El 4 de diciembre de 1994, Julio Ramón observó el vaivén de las olas de la Costa Verde desde la ventana de su dormitorio barranquino. La neblina había cedido ante el sol primaveral y la playa vista desde lo alto del acantilado aparentaba un tapiz de seres diminutos que ingresaban al mar, mientras otros, tumbados en la arena, encaraban los rayos solares buscando el bronceado perfecto.
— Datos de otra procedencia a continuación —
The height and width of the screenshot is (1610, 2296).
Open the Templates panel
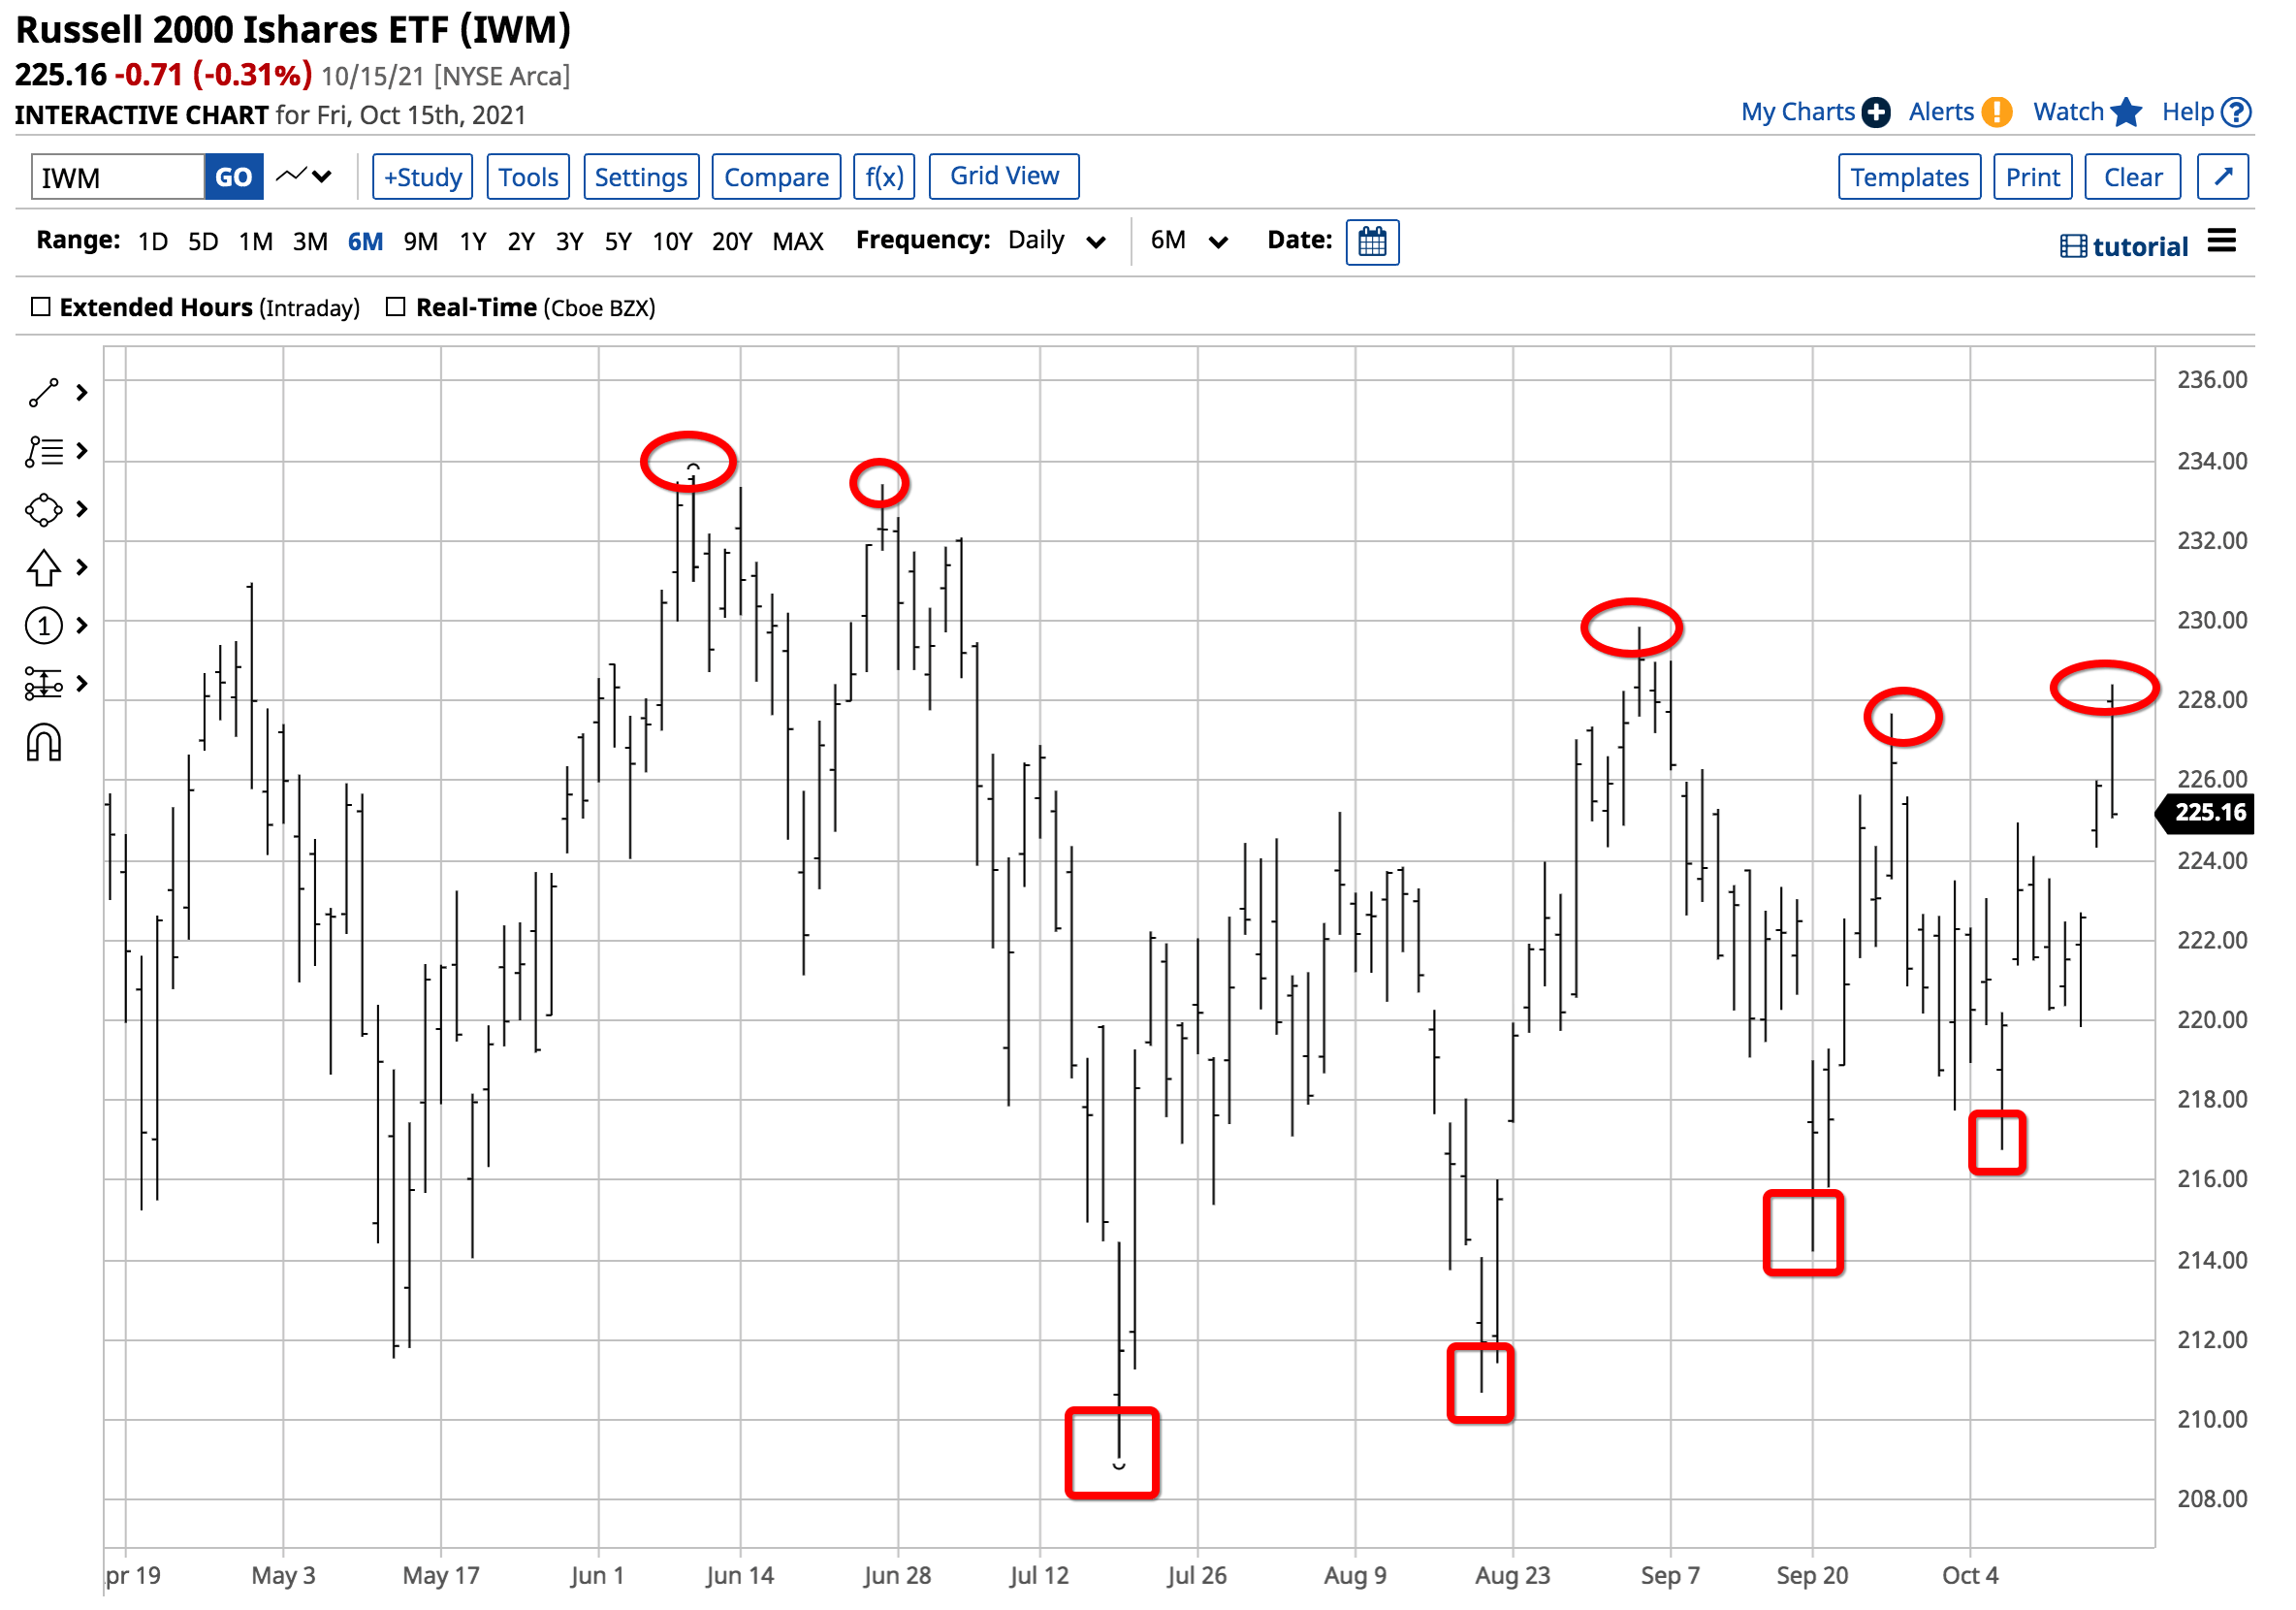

De pronto, vio una higuerilla que crecía huérfana de riego entre las empinadas faldas del barranco. La imagen lo conmovió, devolviéndole a las primeras líneas de Al pie del acantilado, que repitió en silencio: “Nosotros somos como la higuerilla, como esa planta salvaje que brota y se multiplica en los lugares más amargos y escarpados. Ella no pide favores a nadie, pide tan sólo un pedazo de espacio para sobrevivir”. Recordó las reprimendas del doctor Dupont en contra de su tabaquismo, y en su honor, dio una bocanada de humo. Fue la última.


Luis Fernando Poblete Elejalde

 Lima, 23 de noviembre de 2004

 

 

(*) El texto, previamente revisado para su publicación al conmemorarse los treinta años del deceso de Julio Ramón Ribeyro, mantiene inalterable la puntuación y ortografía vigentes al momento de ser escrito.